Vucic probeerde de studenten om te kopen door hen goedkoper openbaar vervoer en studentenverblijven te beloven. Toen de studenten dat weigerden, volgden intimidaties, bijvoorbeeld door paspoortgegevens van demonstranten via de staatsmedia te verspreiden en hen als spionnen of landverraders neer te zetten. „We denken dat er een complete interne chaos is in de regering van Vucic”, zegt Filipovic. „Hij gedraagt zich als een gewond dier in een hoek, dat niet weet waar het naar toe moet.”

Waar de president zijn pijlen tijdens vorige protesten kon richten op de oppositie, kan hij nu geen ‘schuldige’ aanwijzen. De studentenprotesten hebben namelijk geen leider. Alles wat ze doen, is gezamenlijk besloten tijdens openbare bijeenkomsten. „Elke student is welkom”, zegt Sostar terwijl hij een rondleiding geeft op zijn faculteit, die vol hangt met posters voor het protest. „Iedereen kan zijn of haar zorgen uiten en stemmen. Omdat we met zoveel zijn en onze verschillende meningen geven, komen we meestal tot een mooi compromis over wat we willen van onze regering.”

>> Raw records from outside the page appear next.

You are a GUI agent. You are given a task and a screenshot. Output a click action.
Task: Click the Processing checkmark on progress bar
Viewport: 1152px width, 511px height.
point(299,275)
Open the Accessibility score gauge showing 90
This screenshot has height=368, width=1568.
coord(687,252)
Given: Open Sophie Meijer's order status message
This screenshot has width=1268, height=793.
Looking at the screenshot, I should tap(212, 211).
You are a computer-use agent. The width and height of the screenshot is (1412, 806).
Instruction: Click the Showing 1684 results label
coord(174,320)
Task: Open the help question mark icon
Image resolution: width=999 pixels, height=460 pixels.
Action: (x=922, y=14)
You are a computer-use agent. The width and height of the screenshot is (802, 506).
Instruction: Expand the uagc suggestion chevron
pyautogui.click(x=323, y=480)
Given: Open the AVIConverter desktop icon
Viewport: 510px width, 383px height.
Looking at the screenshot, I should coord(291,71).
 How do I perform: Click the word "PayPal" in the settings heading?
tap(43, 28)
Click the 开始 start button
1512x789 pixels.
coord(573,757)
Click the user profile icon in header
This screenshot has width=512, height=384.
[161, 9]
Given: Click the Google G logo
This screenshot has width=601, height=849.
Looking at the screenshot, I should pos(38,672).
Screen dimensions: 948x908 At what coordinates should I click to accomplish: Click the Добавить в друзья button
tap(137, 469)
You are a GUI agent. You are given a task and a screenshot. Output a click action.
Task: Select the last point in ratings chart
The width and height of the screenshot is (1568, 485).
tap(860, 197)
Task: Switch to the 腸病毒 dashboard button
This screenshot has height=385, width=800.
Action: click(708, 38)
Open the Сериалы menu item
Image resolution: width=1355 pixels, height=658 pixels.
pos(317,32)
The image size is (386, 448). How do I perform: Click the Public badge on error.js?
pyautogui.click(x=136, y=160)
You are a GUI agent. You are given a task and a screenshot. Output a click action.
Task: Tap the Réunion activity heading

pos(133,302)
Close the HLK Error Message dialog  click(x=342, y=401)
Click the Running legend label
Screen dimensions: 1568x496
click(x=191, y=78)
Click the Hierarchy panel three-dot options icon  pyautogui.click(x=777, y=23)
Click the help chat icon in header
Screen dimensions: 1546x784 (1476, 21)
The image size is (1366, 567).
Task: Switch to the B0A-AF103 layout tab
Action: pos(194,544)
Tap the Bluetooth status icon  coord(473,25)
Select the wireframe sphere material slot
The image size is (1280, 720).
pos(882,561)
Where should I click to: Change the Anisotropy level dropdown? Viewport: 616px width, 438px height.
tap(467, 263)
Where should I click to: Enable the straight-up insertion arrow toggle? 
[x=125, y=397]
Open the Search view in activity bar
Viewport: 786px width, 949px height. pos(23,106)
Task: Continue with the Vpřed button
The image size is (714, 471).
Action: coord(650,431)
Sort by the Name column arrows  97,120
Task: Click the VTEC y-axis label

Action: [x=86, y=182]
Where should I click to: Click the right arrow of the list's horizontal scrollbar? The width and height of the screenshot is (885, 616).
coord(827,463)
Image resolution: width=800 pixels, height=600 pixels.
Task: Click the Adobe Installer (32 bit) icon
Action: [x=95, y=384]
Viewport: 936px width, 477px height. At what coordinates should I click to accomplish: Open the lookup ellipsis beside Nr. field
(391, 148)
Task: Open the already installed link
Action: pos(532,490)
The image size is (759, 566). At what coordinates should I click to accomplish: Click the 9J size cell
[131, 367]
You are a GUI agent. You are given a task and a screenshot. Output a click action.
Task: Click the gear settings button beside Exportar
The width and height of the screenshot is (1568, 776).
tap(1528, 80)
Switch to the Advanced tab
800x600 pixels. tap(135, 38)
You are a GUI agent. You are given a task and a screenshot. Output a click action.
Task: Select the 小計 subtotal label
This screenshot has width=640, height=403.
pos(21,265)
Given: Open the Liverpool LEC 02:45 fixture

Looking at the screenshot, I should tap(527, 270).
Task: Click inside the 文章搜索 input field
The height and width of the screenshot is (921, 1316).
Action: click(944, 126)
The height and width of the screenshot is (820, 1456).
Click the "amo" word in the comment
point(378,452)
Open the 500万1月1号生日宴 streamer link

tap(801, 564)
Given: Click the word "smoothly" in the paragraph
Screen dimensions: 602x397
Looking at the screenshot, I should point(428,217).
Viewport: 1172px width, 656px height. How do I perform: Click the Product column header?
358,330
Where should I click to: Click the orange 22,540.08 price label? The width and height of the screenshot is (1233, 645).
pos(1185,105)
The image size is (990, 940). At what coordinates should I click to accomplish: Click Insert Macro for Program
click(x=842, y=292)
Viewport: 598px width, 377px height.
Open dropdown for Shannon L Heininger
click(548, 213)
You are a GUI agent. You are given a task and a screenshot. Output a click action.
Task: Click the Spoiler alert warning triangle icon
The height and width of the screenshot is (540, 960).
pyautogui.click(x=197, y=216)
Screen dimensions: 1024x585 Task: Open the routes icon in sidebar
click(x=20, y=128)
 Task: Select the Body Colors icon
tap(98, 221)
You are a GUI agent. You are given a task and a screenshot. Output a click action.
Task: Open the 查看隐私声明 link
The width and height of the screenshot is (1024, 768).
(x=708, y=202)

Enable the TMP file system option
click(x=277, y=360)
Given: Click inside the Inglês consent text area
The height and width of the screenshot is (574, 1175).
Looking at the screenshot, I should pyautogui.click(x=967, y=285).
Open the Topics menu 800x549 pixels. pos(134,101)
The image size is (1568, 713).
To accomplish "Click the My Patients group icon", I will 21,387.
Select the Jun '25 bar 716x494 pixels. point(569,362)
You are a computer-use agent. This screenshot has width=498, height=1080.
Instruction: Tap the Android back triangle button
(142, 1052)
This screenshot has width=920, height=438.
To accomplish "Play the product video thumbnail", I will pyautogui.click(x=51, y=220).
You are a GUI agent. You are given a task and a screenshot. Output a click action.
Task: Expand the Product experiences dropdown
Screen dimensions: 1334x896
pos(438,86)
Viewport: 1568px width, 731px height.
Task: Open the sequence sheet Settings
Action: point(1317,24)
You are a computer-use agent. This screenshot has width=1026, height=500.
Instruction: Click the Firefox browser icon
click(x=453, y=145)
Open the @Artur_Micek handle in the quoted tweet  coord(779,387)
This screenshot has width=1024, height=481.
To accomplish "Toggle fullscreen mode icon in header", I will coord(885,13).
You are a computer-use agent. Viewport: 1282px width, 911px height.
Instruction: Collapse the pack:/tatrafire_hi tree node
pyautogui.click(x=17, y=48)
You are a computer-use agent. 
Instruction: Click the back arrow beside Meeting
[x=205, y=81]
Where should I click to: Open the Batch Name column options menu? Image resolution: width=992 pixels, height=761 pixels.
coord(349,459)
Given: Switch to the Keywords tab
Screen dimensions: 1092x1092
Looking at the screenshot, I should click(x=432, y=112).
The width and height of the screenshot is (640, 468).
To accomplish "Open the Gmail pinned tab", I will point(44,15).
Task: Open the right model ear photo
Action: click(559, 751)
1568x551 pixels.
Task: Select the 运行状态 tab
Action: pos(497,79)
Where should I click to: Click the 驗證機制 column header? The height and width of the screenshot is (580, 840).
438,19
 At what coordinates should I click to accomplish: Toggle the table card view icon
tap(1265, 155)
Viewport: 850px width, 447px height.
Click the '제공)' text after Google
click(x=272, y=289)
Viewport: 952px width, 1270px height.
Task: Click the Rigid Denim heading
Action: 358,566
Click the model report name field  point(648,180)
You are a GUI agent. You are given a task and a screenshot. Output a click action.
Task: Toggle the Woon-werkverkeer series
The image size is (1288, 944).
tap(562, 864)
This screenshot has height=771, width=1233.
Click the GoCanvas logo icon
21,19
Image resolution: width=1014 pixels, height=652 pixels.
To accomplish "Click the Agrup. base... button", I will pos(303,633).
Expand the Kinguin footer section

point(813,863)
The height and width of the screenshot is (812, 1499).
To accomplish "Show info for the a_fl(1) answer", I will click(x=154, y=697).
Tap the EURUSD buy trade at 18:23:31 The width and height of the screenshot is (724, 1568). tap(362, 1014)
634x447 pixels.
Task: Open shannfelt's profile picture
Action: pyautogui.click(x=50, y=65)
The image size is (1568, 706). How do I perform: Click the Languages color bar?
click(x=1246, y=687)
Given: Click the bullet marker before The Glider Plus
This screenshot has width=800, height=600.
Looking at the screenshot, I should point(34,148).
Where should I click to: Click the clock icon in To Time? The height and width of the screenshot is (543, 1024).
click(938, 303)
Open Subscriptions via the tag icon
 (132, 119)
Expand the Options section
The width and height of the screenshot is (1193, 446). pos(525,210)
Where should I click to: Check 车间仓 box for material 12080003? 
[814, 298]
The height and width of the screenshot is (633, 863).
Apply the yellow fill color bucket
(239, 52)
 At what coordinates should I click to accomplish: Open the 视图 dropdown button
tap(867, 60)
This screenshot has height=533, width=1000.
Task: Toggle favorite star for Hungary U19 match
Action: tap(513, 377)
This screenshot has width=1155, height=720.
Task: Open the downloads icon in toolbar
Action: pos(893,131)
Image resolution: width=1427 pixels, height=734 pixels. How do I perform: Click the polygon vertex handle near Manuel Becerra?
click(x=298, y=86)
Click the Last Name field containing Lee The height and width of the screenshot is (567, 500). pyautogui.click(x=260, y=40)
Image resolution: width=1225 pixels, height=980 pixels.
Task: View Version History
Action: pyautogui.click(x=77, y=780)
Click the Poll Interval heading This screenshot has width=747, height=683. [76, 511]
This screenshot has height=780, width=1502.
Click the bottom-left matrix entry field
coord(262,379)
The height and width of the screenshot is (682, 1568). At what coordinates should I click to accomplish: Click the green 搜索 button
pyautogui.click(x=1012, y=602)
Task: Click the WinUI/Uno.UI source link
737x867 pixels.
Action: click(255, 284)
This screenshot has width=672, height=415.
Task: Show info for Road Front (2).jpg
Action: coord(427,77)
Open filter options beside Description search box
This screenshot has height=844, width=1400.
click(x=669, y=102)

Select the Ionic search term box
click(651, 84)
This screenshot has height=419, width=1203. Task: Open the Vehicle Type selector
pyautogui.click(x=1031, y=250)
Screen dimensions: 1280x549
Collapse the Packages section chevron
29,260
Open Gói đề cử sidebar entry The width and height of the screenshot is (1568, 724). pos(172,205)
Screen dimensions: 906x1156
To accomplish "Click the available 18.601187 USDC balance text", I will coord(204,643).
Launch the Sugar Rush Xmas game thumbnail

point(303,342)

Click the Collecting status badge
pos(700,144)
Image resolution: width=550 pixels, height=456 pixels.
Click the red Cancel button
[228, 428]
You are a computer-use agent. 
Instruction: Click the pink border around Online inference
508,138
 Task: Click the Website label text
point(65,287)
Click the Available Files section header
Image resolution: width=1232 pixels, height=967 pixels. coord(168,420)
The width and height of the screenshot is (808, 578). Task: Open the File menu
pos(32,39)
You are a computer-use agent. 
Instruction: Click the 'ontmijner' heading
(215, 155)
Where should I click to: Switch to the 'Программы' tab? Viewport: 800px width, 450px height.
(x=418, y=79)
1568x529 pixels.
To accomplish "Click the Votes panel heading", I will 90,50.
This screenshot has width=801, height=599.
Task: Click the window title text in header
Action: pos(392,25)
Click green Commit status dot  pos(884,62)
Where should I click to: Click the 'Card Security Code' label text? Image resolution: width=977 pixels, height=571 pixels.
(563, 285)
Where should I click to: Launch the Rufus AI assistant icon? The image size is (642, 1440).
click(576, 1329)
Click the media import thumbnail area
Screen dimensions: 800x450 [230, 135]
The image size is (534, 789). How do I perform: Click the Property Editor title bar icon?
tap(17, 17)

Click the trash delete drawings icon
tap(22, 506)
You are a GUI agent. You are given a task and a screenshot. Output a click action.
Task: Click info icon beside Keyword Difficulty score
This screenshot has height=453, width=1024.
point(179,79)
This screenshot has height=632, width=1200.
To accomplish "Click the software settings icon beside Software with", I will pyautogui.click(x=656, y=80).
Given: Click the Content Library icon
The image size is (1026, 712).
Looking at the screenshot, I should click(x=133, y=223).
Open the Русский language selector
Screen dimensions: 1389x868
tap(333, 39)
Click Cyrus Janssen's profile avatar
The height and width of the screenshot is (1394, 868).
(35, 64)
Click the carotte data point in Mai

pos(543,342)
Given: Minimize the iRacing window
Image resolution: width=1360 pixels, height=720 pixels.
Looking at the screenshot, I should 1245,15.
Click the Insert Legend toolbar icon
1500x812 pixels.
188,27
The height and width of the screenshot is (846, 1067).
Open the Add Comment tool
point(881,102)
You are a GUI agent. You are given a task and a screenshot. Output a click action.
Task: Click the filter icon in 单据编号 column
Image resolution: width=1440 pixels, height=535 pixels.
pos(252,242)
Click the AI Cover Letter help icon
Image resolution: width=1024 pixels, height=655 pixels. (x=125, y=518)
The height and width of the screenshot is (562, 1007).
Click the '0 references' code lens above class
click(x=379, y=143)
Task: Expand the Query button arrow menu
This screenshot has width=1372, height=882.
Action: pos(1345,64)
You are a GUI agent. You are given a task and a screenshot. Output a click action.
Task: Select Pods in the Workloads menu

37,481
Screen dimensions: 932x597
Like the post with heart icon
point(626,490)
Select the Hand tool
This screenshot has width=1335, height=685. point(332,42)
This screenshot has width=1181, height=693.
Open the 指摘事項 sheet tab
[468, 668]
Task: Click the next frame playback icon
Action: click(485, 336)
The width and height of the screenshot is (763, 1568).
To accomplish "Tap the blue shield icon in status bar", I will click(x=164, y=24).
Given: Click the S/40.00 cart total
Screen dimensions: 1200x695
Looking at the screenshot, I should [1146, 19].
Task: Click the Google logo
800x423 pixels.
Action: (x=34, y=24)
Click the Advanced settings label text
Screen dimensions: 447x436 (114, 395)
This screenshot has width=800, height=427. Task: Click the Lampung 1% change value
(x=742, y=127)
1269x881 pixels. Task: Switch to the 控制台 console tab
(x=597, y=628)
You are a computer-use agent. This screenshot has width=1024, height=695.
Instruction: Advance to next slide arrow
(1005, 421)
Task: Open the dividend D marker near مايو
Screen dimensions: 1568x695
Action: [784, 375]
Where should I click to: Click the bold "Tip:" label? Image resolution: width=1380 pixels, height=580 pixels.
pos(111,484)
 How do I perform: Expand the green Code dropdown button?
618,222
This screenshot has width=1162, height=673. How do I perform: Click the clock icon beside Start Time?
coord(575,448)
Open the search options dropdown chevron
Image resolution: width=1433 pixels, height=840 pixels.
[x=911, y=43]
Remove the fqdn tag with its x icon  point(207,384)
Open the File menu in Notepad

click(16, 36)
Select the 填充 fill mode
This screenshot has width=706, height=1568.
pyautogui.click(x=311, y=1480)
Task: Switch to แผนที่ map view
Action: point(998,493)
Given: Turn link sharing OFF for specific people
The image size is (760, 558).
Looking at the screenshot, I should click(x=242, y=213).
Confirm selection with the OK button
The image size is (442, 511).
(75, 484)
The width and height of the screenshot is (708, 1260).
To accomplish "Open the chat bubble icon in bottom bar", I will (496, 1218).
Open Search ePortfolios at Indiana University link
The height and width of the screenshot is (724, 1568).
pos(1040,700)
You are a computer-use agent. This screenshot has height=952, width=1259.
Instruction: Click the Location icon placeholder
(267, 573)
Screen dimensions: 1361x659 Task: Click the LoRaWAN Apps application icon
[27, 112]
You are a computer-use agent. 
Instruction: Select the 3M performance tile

Op een van de muren in de faculteit is een collage gemaakt van allerlei krantenknipsels. „Hier zie je de desinformatie en propaganda van het regime”, zegt Sostar. „We laten ons er niet door intimideren, het maakt ons juist trots en strijdbaar. Omdat dit protest zo enorm is, laten we zien dat ze eigenlijk machteloos zijn. Ze kunnen alleen maar blaffen, niet bijten.”

Duizenden Serviërs demonstreren tegen overheidscorruptie in Belgrado, 12 januari.

Foto’s Oliver Bunic/AFP

Land in opstand

De studenten zijn erg voorzichtig in hun woordkeuze en blijven weg van voorspellingen. Maar historicus Filipovic heeft daar wel een uitgesproken idee over: „We zijn een land in opstand en zullen dat blijven tot de val van Vucic. Die kan morgen, volgende maand of pas over een jaar plaatsvinden, maar het zal gebeuren.”

Ook politicoloog Cvijic denkt dat deze protestgolf niet meer gaat liggen en zegt dat Servië in een „serieuze politieke crisis” zit. „Die kan alleen worden opgelost door een overgangsregering.” Die zou volgens Cvijic als doel moeten hebben de overheidsdiensten te ontdoen van politieke invloed en controle van de SNS, alle nationale frequenties op radio en tv vrij te geven, andere media toe te laten en de voorwaarden te creëren voor vrije en eerlijke verkiezingen.

„Het is zwaar, we worden aangevallen en geïntimideerd en uitgemaakt voor luie studenten die geen zin hebben om onderwijs te volgen”, zegt Sevic. Ze is slechts één examen verwijderd van haar afstuderen, maar door de blokkades is dit uitgesteld. „Dit protest is belangrijker, dit gaat over de toekomst van ons leven.”